O surgimento de ravinas em várias das centralidades que existem na periferia de Luanda, mas também nas restantes províncias, que por vezes afectam igualmente estradas ou linhas de caminhos-de-ferro, afectando a vida de milhares de pessoas, e gerado imagens como as recentes longas filas de recipientes para água proveniente de camiões no Sequele, repetem-se sem que se encontre uma solução definitiva quando esta parece relativamente fácil se concretizada logo no planeamento.

Porque o problema está identificado e passa por encontrar resposta ao nível da macrodrenagem que redireccione as águas das chuvas para áreas seguras que, normalmente, são os rios, o mar ou zonas criadas especificamente para o efeito, como descreveu ao Novo Jornal o engenheiro civil Angelino Kissonde (na foto).

"As centralidades foram concebidas no âmbito de parcerias em que a parte chinesa ficou apenas encarregue de fazer os edifícios, os arruamentos e todas as infra-estruturas.
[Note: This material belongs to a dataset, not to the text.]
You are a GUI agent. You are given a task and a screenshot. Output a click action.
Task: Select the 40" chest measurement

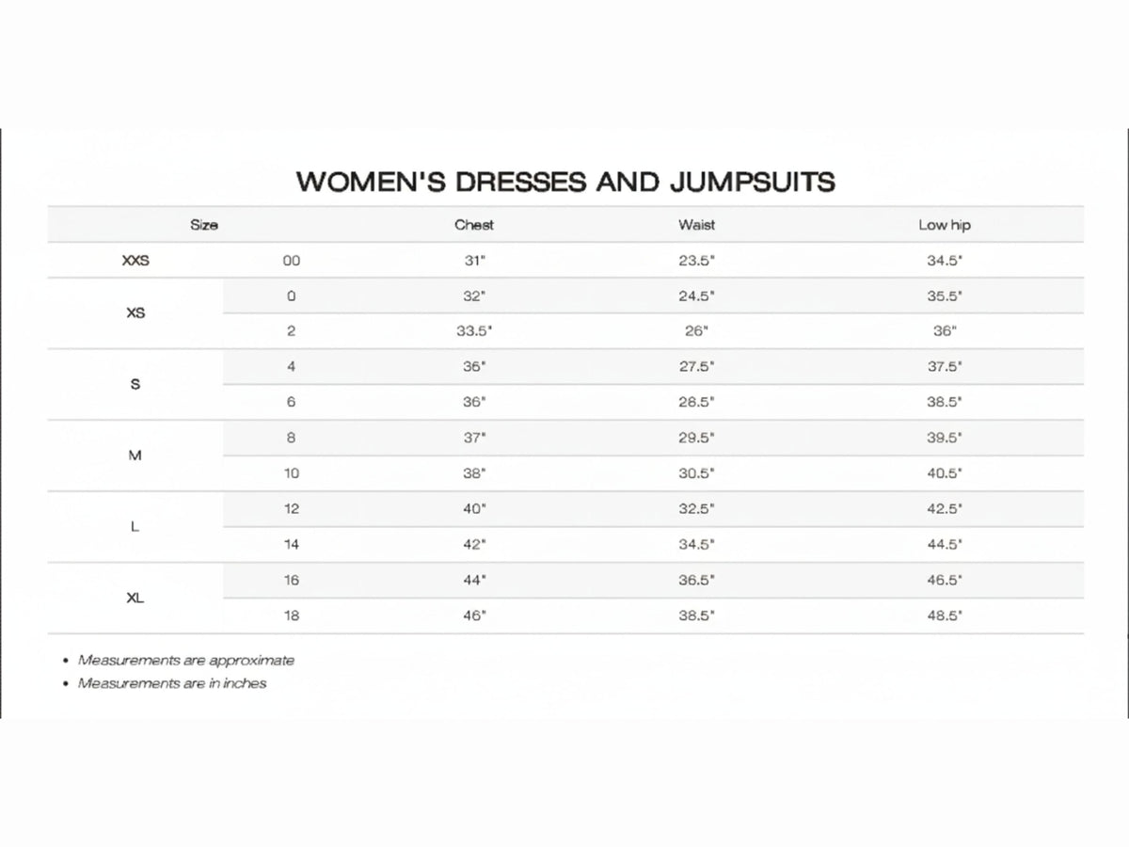click(x=474, y=509)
A parte angolana ficou de fazer todo o exterior incluindo a macrodrenagem, após a conclusão da parte chinesa, as centralidades foram habitadas e infelizmente a parte angolana não fez a sua parte como devia", contou o engenheiro.
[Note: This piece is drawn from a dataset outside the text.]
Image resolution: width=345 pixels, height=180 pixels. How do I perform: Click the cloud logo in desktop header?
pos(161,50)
Angelino Kissonde atestou que no caso em concreto das centralidades do Zango 5 e do Sequela as revinas só nos estão a dizer que temos que ter um sistema de macrodrenagem com urgência, um sistema que permita reencaminhar as águas das chuvas para uma área segura.

Segundo o engenheiro civil, a ravina é um processo de desagregação e descaracterização dos solos que são arrastados para zonas mais baixas através de um agente causador de erosão influenciador, que podem ser, principalmente, as águas das chuvas, dos rios, do mar, nas zonas marinhas e os ventos.

O especialista assegura que 99,9 por cento das ravinas em Angola são provocadas pelas águas das chuvas por não existir um sistema de grande escoamento das águas ou, quando existe, este seja deficiente ou desajustado.

"Em Angola, sobretudo em Luanda, as ravinas são facilitadas fruto das construções desordenadas e da ocupação das áreas de curso natural das das águas das chuvas (linhas de águas). Porque as águas das chuvas têm um movimento laminar e mudam de comportamento em função das obstruções que encontram e passam a ter um movimento turbulento" explica o engenheiro.